▸ Supplied text
The autumn nip in the air means one thing—rain is coming. After a hot, dry summer, the shifting forecasts will provoke some grumbles, perhaps nowhere more audible than in Everett, where mudslides canceled 122 trips on Sound Transit’s Sounder north line last winter. For critics of the regional transportation authority (which operates rail and bus service in three central Puget Sound counties), in general, and Sounder, in particular, the seasonal pileups of mud, rocks and debris on the tracks seem like an apt metaphor.

One day, Sounder may be part of an integrated transit system that moves hundreds of thousands of commuters at a reasonable cost and a faster pace than on congested roads. But, so far, the 34-mile Sounder north line, which links Seattle to Everett, is costing much more and being used far less than anybody expected. It was originally proposed as a six-train commuter service, on the existing Burlington Northern Santa Fe (BNSF) Railway tracks, with six stops. But as costs shot up to $368 million from a projected $132 million, the agency cut back to four trains and four stations. About 1,100 riders use the line every weekday, far below the original forecast of 2,400–3,200 riders, for an average cost of $330,000 per rider.

(Data for locating words and elements)
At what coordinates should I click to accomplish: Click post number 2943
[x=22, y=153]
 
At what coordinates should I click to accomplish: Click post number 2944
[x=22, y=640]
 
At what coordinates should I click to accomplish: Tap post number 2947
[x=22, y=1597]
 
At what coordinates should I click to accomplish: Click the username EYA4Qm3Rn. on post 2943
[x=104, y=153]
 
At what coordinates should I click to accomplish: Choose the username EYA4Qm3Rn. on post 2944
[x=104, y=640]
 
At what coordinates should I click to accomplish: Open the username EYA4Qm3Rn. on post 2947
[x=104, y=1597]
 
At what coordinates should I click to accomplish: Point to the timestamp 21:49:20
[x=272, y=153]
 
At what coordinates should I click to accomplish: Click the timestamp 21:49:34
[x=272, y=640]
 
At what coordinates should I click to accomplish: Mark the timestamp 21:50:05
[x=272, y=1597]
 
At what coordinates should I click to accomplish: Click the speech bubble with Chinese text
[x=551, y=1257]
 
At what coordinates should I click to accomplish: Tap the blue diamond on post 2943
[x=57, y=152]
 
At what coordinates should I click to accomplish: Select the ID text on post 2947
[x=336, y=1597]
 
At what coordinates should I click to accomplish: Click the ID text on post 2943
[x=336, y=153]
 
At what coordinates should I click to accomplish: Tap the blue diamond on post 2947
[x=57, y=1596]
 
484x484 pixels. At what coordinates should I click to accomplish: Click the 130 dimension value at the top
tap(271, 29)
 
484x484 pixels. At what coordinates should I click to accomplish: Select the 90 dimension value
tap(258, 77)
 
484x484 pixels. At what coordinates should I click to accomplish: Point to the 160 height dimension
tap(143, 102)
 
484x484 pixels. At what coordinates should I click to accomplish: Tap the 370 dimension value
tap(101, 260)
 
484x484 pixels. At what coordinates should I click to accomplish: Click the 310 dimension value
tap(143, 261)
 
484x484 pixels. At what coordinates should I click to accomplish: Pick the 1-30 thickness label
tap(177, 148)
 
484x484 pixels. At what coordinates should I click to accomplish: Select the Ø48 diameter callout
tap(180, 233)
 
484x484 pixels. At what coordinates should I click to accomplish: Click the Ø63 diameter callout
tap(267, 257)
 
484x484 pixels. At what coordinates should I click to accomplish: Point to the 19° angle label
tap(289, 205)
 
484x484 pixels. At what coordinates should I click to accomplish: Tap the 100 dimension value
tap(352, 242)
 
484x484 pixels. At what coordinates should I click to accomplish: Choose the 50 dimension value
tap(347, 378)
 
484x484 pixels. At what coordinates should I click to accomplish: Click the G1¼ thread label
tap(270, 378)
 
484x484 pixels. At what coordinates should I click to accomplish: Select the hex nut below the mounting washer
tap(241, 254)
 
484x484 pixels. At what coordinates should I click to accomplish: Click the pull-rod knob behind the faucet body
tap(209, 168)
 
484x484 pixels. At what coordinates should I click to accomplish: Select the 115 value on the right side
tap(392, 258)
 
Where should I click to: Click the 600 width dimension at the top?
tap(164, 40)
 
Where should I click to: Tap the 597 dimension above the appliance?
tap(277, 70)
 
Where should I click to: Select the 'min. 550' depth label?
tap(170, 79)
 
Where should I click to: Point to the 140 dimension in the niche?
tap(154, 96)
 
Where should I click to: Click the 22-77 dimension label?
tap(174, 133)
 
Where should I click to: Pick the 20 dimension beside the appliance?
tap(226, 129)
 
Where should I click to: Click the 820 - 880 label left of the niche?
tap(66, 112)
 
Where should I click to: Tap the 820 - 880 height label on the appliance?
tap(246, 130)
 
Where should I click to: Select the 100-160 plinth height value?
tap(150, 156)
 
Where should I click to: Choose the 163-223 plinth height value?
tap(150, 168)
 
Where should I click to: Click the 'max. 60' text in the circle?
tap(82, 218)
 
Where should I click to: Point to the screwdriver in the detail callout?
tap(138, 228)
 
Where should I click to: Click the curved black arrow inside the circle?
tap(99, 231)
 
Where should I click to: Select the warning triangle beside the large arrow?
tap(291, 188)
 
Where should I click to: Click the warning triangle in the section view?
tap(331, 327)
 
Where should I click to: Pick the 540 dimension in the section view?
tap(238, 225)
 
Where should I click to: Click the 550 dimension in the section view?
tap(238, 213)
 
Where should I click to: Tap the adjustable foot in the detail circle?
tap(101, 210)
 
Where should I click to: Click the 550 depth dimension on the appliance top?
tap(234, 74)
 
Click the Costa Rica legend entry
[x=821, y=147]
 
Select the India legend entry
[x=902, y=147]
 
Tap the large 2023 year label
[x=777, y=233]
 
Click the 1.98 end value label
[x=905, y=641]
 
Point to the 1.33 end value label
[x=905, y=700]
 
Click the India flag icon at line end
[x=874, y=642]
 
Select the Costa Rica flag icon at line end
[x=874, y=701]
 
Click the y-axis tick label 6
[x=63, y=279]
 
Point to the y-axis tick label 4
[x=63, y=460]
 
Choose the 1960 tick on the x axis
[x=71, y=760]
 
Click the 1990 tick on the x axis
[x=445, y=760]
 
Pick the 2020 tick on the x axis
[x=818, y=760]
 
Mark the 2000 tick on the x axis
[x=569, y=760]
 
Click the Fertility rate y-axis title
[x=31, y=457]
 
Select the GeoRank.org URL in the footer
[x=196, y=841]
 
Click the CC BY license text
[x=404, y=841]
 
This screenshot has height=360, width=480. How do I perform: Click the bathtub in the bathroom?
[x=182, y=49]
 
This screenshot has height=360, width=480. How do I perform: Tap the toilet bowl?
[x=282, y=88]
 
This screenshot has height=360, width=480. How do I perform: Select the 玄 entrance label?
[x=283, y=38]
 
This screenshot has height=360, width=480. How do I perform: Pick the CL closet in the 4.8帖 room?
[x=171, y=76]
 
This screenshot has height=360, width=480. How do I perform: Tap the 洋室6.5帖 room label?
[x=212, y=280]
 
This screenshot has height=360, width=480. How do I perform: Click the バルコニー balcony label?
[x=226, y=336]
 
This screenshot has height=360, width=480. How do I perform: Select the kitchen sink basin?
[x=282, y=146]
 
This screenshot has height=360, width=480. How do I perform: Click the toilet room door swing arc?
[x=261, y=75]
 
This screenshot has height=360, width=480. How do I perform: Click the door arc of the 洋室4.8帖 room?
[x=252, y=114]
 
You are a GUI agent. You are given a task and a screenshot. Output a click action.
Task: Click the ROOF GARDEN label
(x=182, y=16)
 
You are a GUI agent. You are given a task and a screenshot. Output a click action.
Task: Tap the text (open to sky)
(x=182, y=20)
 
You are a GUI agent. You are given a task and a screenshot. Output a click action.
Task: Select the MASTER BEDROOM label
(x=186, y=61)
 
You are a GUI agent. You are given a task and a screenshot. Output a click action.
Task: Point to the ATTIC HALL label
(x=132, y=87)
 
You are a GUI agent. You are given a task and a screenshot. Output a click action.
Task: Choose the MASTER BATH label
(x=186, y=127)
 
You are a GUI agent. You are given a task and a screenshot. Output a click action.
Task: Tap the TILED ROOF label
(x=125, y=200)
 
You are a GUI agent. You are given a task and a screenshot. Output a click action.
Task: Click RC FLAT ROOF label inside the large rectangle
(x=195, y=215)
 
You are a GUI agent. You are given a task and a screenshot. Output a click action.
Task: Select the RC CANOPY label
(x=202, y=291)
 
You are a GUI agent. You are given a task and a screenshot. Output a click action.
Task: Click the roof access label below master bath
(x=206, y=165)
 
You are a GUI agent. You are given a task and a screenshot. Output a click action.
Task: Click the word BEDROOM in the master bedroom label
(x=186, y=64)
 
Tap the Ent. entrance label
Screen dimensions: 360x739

▸ Things to do
A - Copy the passage on the Sounder north line from "The autumn nip" up to and including "an apt metaphor.".
B - Carry on writing the passage about the Sounder north line, picking up right after its final sentence.

▸ Answers to the tasks
A -
The autumn nip in the air means one thing—rain is coming. After a hot, dry summer, the shifting forecasts will provoke some grumbles, perhaps nowhere more audible than in Everett, where mudslides canceled 122 trips on Sound Transit’s Sounder north line last winter. For critics of the regional transportation authority (which operates rail and bus service in three central Puget Sound counties), in general, and Sounder, in particular, the seasonal pileups of mud, rocks and debris on the tracks seem like an apt metaphor.

B -
And here’s the kicker: Even after paying all that money up front, it still costs Sound Transit six times more to carry a rider from Everett to Seattle by train than by express bus, and the train doesn’t even stop anywhere in North Seattle, the area most likely to find ridership. Critics say that the line violates state law that allows commuter rail when its “costs per mile, including costs of trackage, equipment, maintenance, operations, and administration, are equal to or less than a bus following a parallel route.”

By contrast, the Sounder south route, from Seattle to Tacoma, cost $55,000 per average weekday rider. That’s relatively cheap. Minneapolis–St. Paul paid about $135,000 per rider for its new commuter line.

To be sure, unforeseen circumstances, including the recent recession, have contributed to reduced ridership and lower revenues, but poor negotiations are also part of the problem. Sound Transit originally estimated it would have to pay $65 million to use BNSF’s right-of-way for the Seattle-Everett route. The agency ended up paying $258 million for those rights.

The agency also may have chosen an unnecessarily expensive technology for its rail system. The Sounder north line uses locomotives and coaches instead of a cheaper alternative called diesel multiple units (DMUs), which are essentially rail coaches with truck engines underneath the floor. Used by at least eight transit systems in the United States and Canada, DMUs are more economical because they consume less fuel and require fewer crew members. Tri-Rail, Miami’s commuter rail provider, which runs both DMU and conventional trains, has found that DMUs travel almost a mile on a gallon of fuel, while locomotives pulling a similar number of seats go less than half a mile per gallon.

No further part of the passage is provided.